SET TASK -> Copy each of the following rows word for word, without changing anything.

⁂

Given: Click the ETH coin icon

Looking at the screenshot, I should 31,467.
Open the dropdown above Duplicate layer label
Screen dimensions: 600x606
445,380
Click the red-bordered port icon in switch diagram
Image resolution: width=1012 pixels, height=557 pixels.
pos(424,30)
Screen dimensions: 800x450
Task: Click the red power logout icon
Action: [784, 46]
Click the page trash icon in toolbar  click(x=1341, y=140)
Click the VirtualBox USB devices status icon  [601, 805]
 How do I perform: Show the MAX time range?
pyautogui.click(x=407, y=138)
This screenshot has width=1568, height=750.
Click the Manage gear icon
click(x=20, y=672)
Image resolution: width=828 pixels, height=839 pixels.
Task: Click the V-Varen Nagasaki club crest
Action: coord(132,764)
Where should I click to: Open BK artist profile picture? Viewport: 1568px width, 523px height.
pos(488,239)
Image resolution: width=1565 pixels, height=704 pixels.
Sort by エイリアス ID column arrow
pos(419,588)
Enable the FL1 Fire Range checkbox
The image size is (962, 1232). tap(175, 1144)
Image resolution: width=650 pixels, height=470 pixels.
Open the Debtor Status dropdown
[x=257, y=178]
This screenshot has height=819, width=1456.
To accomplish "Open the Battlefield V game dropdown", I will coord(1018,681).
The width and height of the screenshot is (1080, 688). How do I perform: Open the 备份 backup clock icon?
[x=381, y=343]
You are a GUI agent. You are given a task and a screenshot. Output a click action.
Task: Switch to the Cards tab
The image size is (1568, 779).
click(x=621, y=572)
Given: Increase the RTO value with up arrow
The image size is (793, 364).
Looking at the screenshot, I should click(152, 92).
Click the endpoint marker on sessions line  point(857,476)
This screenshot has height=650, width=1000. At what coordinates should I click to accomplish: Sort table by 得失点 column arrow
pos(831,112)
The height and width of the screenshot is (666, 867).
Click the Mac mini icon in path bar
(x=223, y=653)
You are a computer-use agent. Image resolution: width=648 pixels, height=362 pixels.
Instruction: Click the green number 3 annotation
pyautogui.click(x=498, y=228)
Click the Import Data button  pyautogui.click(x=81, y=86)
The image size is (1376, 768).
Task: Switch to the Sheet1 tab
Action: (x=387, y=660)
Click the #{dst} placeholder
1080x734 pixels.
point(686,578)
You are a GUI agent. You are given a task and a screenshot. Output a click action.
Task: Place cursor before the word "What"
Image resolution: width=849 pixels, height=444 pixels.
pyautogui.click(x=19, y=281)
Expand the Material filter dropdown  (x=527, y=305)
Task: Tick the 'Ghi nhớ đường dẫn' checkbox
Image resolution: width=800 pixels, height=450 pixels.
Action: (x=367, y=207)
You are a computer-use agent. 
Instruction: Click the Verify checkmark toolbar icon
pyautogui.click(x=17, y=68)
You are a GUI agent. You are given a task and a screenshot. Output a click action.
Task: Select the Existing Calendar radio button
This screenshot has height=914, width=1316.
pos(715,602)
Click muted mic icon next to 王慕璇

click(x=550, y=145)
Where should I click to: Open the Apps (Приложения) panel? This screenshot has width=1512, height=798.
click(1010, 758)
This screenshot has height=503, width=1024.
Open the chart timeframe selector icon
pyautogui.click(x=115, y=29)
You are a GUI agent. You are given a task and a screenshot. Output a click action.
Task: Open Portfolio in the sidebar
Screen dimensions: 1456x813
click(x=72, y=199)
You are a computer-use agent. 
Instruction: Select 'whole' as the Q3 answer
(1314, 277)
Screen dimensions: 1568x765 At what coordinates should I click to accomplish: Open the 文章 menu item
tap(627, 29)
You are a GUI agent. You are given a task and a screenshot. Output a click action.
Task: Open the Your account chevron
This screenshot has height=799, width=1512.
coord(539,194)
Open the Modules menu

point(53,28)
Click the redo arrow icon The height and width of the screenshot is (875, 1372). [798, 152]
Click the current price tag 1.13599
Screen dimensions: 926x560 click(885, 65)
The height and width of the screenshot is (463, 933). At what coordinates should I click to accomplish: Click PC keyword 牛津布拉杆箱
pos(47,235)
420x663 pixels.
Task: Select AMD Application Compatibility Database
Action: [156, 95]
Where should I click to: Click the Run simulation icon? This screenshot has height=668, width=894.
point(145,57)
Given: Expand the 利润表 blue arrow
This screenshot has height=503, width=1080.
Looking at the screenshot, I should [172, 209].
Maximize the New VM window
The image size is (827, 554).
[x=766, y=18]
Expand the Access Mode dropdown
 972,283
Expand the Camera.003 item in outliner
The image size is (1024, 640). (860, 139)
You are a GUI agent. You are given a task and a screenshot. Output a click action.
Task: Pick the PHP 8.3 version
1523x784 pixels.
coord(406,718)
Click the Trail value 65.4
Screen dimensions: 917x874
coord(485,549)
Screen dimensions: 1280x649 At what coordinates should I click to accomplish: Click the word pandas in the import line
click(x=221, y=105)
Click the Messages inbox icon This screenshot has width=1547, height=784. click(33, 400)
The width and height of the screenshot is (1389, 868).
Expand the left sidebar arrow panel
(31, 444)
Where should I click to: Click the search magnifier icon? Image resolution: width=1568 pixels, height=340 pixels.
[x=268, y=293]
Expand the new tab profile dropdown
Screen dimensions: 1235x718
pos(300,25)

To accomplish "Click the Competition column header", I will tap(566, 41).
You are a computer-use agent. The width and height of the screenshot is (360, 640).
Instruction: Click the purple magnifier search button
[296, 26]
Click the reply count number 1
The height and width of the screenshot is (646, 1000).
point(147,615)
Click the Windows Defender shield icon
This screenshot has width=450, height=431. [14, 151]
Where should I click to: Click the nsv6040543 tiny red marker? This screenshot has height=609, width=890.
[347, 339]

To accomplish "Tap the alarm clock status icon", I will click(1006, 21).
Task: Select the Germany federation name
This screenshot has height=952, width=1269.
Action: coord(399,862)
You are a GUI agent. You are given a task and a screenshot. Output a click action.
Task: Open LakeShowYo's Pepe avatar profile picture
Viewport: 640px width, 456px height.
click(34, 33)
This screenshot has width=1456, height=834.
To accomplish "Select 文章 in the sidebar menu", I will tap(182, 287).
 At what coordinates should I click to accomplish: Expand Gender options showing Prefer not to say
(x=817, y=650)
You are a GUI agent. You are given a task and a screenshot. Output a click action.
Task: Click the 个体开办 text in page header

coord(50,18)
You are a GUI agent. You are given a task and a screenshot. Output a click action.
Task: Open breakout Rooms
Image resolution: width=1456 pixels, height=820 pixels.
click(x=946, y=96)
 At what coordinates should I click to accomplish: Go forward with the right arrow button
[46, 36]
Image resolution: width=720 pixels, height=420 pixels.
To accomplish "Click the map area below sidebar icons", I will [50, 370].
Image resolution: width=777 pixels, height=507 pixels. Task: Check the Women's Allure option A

⁂

THE ANSWER ->
Given: Click the ETH coin icon

Looking at the screenshot, I should 31,467.
Open the dropdown above Duplicate layer label
Screen dimensions: 600x606
445,380
Click the red-bordered port icon in switch diagram
Image resolution: width=1012 pixels, height=557 pixels.
pos(424,30)
Screen dimensions: 800x450
Task: Click the red power logout icon
Action: [784, 46]
Click the page trash icon in toolbar  click(x=1341, y=140)
Click the VirtualBox USB devices status icon  [601, 805]
 How do I perform: Show the MAX time range?
pyautogui.click(x=407, y=138)
This screenshot has width=1568, height=750.
Click the Manage gear icon
click(x=20, y=672)
Image resolution: width=828 pixels, height=839 pixels.
Task: Click the V-Varen Nagasaki club crest
Action: coord(132,764)
Where should I click to: Open BK artist profile picture? Viewport: 1568px width, 523px height.
pos(488,239)
Image resolution: width=1565 pixels, height=704 pixels.
Sort by エイリアス ID column arrow
pos(419,588)
Enable the FL1 Fire Range checkbox
The image size is (962, 1232). tap(175, 1144)
Image resolution: width=650 pixels, height=470 pixels.
Open the Debtor Status dropdown
[x=257, y=178]
This screenshot has height=819, width=1456.
To accomplish "Open the Battlefield V game dropdown", I will coord(1018,681).
The width and height of the screenshot is (1080, 688). How do I perform: Open the 备份 backup clock icon?
[x=381, y=343]
You are a GUI agent. You are given a task and a screenshot. Output a click action.
Task: Switch to the Cards tab
The image size is (1568, 779).
click(x=621, y=572)
Given: Increase the RTO value with up arrow
The image size is (793, 364).
Looking at the screenshot, I should click(152, 92).
Click the endpoint marker on sessions line  point(857,476)
This screenshot has height=650, width=1000. At what coordinates should I click to accomplish: Sort table by 得失点 column arrow
pos(831,112)
The height and width of the screenshot is (666, 867).
Click the Mac mini icon in path bar
(x=223, y=653)
You are a computer-use agent. Image resolution: width=648 pixels, height=362 pixels.
Instruction: Click the green number 3 annotation
pyautogui.click(x=498, y=228)
Click the Import Data button  pyautogui.click(x=81, y=86)
The image size is (1376, 768).
Task: Switch to the Sheet1 tab
Action: (x=387, y=660)
Click the #{dst} placeholder
1080x734 pixels.
point(686,578)
You are a GUI agent. You are given a task and a screenshot. Output a click action.
Task: Place cursor before the word "What"
Image resolution: width=849 pixels, height=444 pixels.
pyautogui.click(x=19, y=281)
Expand the Material filter dropdown  (x=527, y=305)
Task: Tick the 'Ghi nhớ đường dẫn' checkbox
Image resolution: width=800 pixels, height=450 pixels.
Action: (x=367, y=207)
You are a computer-use agent. 
Instruction: Click the Verify checkmark toolbar icon
pyautogui.click(x=17, y=68)
You are a GUI agent. You are given a task and a screenshot. Output a click action.
Task: Select the Existing Calendar radio button
This screenshot has height=914, width=1316.
pos(715,602)
Click muted mic icon next to 王慕璇

click(x=550, y=145)
Where should I click to: Open the Apps (Приложения) panel? This screenshot has width=1512, height=798.
click(1010, 758)
This screenshot has height=503, width=1024.
Open the chart timeframe selector icon
pyautogui.click(x=115, y=29)
You are a GUI agent. You are given a task and a screenshot. Output a click action.
Task: Open Portfolio in the sidebar
Screen dimensions: 1456x813
click(x=72, y=199)
You are a computer-use agent. 
Instruction: Select 'whole' as the Q3 answer
(1314, 277)
Screen dimensions: 1568x765 At what coordinates should I click to accomplish: Open the 文章 menu item
tap(627, 29)
You are a GUI agent. You are given a task and a screenshot. Output a click action.
Task: Open the Your account chevron
This screenshot has height=799, width=1512.
coord(539,194)
Open the Modules menu

point(53,28)
Click the redo arrow icon The height and width of the screenshot is (875, 1372). [798, 152]
Click the current price tag 1.13599
Screen dimensions: 926x560 click(885, 65)
The height and width of the screenshot is (463, 933). At what coordinates should I click to accomplish: Click PC keyword 牛津布拉杆箱
pos(47,235)
420x663 pixels.
Task: Select AMD Application Compatibility Database
Action: [156, 95]
Where should I click to: Click the Run simulation icon? This screenshot has height=668, width=894.
point(145,57)
Given: Expand the 利润表 blue arrow
This screenshot has height=503, width=1080.
Looking at the screenshot, I should [172, 209].
Maximize the New VM window
The image size is (827, 554).
[x=766, y=18]
Expand the Access Mode dropdown
 972,283
Expand the Camera.003 item in outliner
The image size is (1024, 640). (860, 139)
You are a GUI agent. You are given a task and a screenshot. Output a click action.
Task: Pick the PHP 8.3 version
1523x784 pixels.
coord(406,718)
Click the Trail value 65.4
Screen dimensions: 917x874
coord(485,549)
Screen dimensions: 1280x649 At what coordinates should I click to accomplish: Click the word pandas in the import line
click(x=221, y=105)
Click the Messages inbox icon This screenshot has width=1547, height=784. click(33, 400)
The width and height of the screenshot is (1389, 868).
Expand the left sidebar arrow panel
(31, 444)
Where should I click to: Click the search magnifier icon? Image resolution: width=1568 pixels, height=340 pixels.
[x=268, y=293]
Expand the new tab profile dropdown
Screen dimensions: 1235x718
pos(300,25)

To accomplish "Click the Competition column header", I will tap(566, 41).
You are a computer-use agent. The width and height of the screenshot is (360, 640).
Instruction: Click the purple magnifier search button
[296, 26]
Click the reply count number 1
The height and width of the screenshot is (646, 1000).
point(147,615)
Click the Windows Defender shield icon
This screenshot has width=450, height=431. [14, 151]
Where should I click to: Click the nsv6040543 tiny red marker? This screenshot has height=609, width=890.
[347, 339]

To accomplish "Tap the alarm clock status icon", I will click(1006, 21).
Task: Select the Germany federation name
This screenshot has height=952, width=1269.
Action: coord(399,862)
You are a GUI agent. You are given a task and a screenshot. Output a click action.
Task: Open LakeShowYo's Pepe avatar profile picture
Viewport: 640px width, 456px height.
click(34, 33)
This screenshot has width=1456, height=834.
To accomplish "Select 文章 in the sidebar menu", I will tap(182, 287).
 At what coordinates should I click to accomplish: Expand Gender options showing Prefer not to say
(x=817, y=650)
You are a GUI agent. You are given a task and a screenshot. Output a click action.
Task: Click the 个体开办 text in page header

coord(50,18)
You are a GUI agent. You are given a task and a screenshot. Output a click action.
Task: Open breakout Rooms
Image resolution: width=1456 pixels, height=820 pixels.
click(x=946, y=96)
 At what coordinates should I click to accomplish: Go forward with the right arrow button
[46, 36]
Image resolution: width=720 pixels, height=420 pixels.
To accomplish "Click the map area below sidebar icons", I will [50, 370].
Image resolution: width=777 pixels, height=507 pixels. Task: Check the Women's Allure option A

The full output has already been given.